Гюрзэн вздохнул, соглашаясь.
— В таком случае, что мне сказать мадам?
Реннет помолчал, и что-то в его лице неуловимо переменилось.
— Скажите, что ей разумнее всего уехать отсюда, иначе в другой раз она столкнется не с коброй, а с чем-нибудь худшим.
— Это угроза? — удивленно спросил Гюрзэн, не ожидавший, что египтянин пойдет на открытый конфликт. — Кто велел тебе ее передать?
— Никто, — ответил спокойно Реннет. — Я только высказал свои опасения. Подброшенная змея — послание, вам это известно не хуже меня. Кто-то заподозрил мадам в колдовстве, а это серьезное обвинение. Если она не обратит на него внимания, люди поймут, что они на верном пути.

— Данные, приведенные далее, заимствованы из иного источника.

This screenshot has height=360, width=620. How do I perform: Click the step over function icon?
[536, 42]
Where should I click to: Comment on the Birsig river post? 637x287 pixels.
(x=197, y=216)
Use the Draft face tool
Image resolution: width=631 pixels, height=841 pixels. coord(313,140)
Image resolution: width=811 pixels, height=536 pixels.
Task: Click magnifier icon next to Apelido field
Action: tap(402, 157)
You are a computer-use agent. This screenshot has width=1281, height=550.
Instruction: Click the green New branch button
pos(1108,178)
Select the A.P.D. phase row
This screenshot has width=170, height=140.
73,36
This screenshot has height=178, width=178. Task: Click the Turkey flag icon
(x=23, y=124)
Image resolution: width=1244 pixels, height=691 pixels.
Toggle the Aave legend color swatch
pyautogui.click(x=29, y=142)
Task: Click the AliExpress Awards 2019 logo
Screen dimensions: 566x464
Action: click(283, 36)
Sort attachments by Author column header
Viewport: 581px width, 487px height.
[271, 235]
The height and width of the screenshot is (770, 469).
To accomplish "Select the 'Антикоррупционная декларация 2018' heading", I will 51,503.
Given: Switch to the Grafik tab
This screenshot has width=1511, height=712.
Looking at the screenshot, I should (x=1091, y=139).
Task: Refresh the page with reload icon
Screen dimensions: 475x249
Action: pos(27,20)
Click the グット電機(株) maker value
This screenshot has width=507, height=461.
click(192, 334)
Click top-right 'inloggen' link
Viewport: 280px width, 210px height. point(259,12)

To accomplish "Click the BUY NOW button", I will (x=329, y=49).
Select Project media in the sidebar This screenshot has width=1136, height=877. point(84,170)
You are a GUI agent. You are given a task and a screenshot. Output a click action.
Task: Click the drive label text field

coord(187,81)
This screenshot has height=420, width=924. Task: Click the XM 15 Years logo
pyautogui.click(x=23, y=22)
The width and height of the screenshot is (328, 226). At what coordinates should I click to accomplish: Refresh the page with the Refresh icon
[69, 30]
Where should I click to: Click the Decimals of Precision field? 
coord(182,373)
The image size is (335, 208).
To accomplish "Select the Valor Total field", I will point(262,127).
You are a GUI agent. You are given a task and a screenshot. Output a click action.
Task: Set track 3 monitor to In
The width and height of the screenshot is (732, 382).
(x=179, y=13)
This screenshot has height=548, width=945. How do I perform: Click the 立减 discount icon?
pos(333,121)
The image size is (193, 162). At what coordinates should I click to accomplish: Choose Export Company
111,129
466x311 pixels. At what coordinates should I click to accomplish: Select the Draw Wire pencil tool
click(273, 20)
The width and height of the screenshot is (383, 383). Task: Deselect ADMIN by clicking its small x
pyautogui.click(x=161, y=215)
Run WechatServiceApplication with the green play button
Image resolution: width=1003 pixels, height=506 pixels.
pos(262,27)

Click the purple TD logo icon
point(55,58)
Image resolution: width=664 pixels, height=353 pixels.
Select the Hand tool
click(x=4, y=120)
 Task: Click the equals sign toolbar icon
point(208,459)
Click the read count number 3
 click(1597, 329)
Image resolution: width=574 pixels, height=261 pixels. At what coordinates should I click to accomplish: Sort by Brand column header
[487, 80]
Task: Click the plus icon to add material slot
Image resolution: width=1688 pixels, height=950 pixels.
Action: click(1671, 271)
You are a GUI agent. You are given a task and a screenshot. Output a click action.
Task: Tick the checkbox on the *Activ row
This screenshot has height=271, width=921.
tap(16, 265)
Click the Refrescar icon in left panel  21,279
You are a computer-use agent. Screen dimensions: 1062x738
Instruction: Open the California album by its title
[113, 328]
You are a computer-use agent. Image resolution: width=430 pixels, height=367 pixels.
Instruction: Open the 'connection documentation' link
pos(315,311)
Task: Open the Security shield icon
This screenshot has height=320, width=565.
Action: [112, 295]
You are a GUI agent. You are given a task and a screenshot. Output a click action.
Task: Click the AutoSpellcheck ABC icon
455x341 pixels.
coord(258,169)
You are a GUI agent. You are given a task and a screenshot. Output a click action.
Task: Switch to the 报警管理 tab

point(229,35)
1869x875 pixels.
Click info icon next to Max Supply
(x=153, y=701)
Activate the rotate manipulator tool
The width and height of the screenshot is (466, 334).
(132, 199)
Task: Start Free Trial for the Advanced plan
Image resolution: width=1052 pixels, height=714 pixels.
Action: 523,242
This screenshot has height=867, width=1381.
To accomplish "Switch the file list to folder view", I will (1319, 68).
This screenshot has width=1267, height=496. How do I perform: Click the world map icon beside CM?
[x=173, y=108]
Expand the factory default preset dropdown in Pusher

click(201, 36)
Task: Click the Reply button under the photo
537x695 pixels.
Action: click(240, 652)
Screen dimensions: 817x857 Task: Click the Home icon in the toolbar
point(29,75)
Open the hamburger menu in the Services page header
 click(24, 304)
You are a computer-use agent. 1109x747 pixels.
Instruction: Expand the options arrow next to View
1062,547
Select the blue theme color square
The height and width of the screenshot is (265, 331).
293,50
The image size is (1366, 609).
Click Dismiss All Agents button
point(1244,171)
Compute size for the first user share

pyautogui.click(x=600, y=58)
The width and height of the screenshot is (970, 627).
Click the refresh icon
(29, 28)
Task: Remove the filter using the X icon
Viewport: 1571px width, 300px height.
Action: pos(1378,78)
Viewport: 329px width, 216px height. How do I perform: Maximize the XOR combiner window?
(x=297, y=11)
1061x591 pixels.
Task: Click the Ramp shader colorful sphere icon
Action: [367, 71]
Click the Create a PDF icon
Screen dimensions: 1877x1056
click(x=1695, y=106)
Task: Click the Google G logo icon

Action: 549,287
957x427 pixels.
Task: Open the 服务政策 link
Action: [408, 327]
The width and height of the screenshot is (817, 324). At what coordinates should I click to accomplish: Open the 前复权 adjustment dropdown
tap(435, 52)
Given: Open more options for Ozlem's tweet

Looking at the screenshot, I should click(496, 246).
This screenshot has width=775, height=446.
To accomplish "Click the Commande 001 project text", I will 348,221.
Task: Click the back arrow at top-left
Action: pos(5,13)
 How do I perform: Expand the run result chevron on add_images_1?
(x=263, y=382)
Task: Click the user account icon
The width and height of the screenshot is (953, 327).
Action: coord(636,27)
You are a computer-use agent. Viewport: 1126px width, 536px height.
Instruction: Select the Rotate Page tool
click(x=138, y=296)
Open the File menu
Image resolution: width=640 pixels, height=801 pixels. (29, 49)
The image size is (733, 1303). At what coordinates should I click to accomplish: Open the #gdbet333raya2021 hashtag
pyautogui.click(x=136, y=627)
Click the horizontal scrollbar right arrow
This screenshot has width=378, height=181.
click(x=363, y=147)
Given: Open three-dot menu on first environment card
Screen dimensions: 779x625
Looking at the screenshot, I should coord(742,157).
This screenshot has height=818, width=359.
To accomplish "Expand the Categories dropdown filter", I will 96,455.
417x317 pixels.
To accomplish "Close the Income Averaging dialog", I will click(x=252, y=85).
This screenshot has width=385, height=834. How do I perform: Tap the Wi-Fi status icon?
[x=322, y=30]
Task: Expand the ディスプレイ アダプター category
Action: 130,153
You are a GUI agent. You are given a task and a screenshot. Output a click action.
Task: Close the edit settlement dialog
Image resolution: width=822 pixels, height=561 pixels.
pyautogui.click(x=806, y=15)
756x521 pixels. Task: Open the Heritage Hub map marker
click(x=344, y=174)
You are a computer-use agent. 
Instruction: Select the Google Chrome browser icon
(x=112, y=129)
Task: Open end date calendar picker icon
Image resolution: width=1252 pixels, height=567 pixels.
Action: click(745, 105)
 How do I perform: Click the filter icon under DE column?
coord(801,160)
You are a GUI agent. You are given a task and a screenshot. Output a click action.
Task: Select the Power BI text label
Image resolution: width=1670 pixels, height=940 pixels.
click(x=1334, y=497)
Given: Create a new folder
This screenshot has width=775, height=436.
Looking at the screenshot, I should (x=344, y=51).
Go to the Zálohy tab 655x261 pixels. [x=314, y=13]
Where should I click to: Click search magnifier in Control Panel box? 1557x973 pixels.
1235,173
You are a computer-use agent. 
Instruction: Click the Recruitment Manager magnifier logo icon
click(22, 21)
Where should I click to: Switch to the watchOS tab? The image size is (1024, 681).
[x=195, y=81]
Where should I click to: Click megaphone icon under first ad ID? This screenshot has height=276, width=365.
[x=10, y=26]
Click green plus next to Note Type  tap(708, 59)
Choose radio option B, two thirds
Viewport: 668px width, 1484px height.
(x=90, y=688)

— Ладно, — подвел итог разговору Гюрзэн и показал на вазу. — Эта змея могла убить горничную или кого-то еще. Если кто-то спросит тебя об этой истории, передай ему, что его подозрения неверны и что мадам никого и ничего не боится. — Он мотнул головой в сторону двери. — А теперь уходи. Ты очень помог мне, Реннет. Я этого не забуду.
Реннет побледнел.
— Чем же я вам помог?
— Своими ответами, разумеется, — пояснил Гюрзэн ласковым тоном. — Ты многое мне рассказал, я многое понял. Мадам тоже будет тебе благодарна. — С удовольствием отпустив последнюю колкость, Гюрзэн помахал арабу рукой.
— Почему ты не вынудил его рассказать все, что он знает? — сердито спросила Ласка, удостоверившись, что Реннет спустился на первый этаж.
— Все равно он солгал бы, — ответил Гюрзэн. — У нас здесь нет Корана, чтобы проверить, правдивы его слова или нет. — Он прошелся по гардеробной. — Мусульманин может давать какие угодно клятвы, но если при этом его рука не лежит на Коране, то грош им цена. — Увидев недоверие на лице горничной, Гюрзэн пояснил: — У мусульман отношение к клятвам не такое, как у христиан.